While promoting one of his basement gigs, Rickly met Tom Keeley, guitarist for a fledgling hardcore combo lacking a singer. Within weeks, Rickly hopped aboard, and Thursday was born. With Rickly's extensive scene contacts at Thursday's disposal, the band never lacked for shows or a local following. In January 1999, while still perfecting its instrumental acumen, the group released the nine-song calling card, Waiting. Afterward, they made a discovery that still serves them well. "When we started the band, we wanted to be straight-up hardcore," Rickly says. "After we recorded Waiting, we went back and listened to it and heard elements of other stuff we were into. We talked and discovered that we all liked darker '80s bands like the Cure and decided to consciously incorporate that into our music."

As 1999 slid into 2000, Thursday spent more time on the road than in class -- resulting in Rickly and Keeley's dropping out of Rutgers, along with fellow students Tucker Rule (drums) and Tim Payne (bass). Indie filmmaker Steve Pedulla (George Washington) came aboard on second guitar and filled out Thursday's sound with prodigious chops and classic rock influences. After attracting the attention of various indie labels, Thursday signed with Chicago-based Victory Records and constructed the daring Full Collapse.

Alternately arty and muscular, Full Collapse was the perfect record for a hardcore scene ready to embrace its emo brethren. Although the album is devoid of emo's signature octave-scaling runs and forlorn love ballads, Pedulla and Keeley's uncanny knack for weaving Johnny Marr-like minor-key picking around a tapestry of passionate power chords is enough to reduce the hardest skinhead to pumping one fist in the air while wiping tears away with the other. Rickly's intensely personal lyrics fit his Morrissey-meets-Robert Smith vocals perfectly. The lead track, "Understanding in a Car Crash," recounts a grisly wreck that killed one of Rickly's childhood friends and left another hospitalized -- minutes after the two dropped him off: "Splintered piece of glass falls in the seat and gets caught/ Broken windows, open locks/Reminders of the youth we lost."

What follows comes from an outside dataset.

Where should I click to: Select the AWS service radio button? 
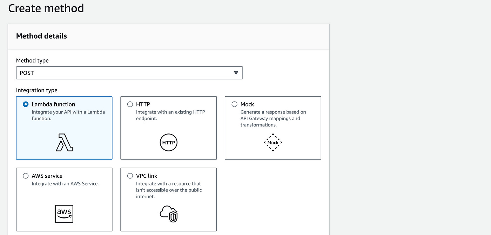(x=26, y=176)
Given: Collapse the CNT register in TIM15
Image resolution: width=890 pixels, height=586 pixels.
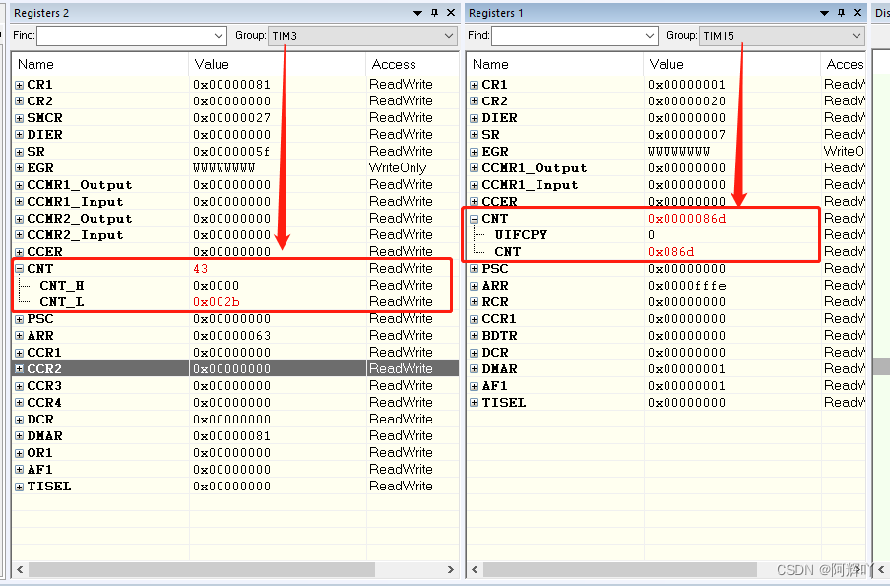Looking at the screenshot, I should [474, 218].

Thursday was well received from the onset of the Full Collapse tour, but soon learned that Victory head Tony Brummel seemed to pay attention only when the band landed high-profile gigs. When Thursday won a spot on the 2001 Warped Tour, Brummel printed up thousands of promotional neon-pink whoopee cushions embossed with Thursday's logo. The band was appalled. "That was a lot of people's first exposure to us," Rickly winces. "Tony said he didn't care; he'd promote us as he saw fit."

But when the outfit landed a spot on Saves the Day's tour in November 2001, Brummel's tune quickly changed.

"We started selling a thousand records a week," Rickly recalls. "Suddenly, we started getting daily e-mails from Tony signed, 'Every day is Thursday.'" Yet Brummel's newfound love for his charges (and their ever-increasing record sales) didn't stop him from further embarrassing the band with a radio edit for "Understanding in a Car Crash" that cut out more than 90 seconds of the song. When Brummel sold 25 percent of Victory to MCA, Thursday had seen enough, exercised the "out" clause in its contract, and signed with Island/Def Jam.

Understandably, Brummel wasn't happy about losing his best-selling act. Victory put out a press release declaring Thursday's Island/Def Jam contract illegal. Making matters even more complicated: Island/Def Jam and MCA have the same parent company, Universal Music. "Universal could wind up suing itself with its own money," Rickly adds. "It's so stupid."

Fortunately, it looks like that crisis will be averted: Thursday recently reached something of a truce with Victory. The band released an EP, "Five Stories Falling," on Victory that fulfills its contractual obligations and allows it to jump to Island.

In the meantime, the band has installed a digital studio in the lounge of its tour bus and is hard at work recording new material after its surprisingly successful run on Warped. "It's been a great ride so far," Rickly beams -- still two thousand miles away from home, but finding a new one in every city.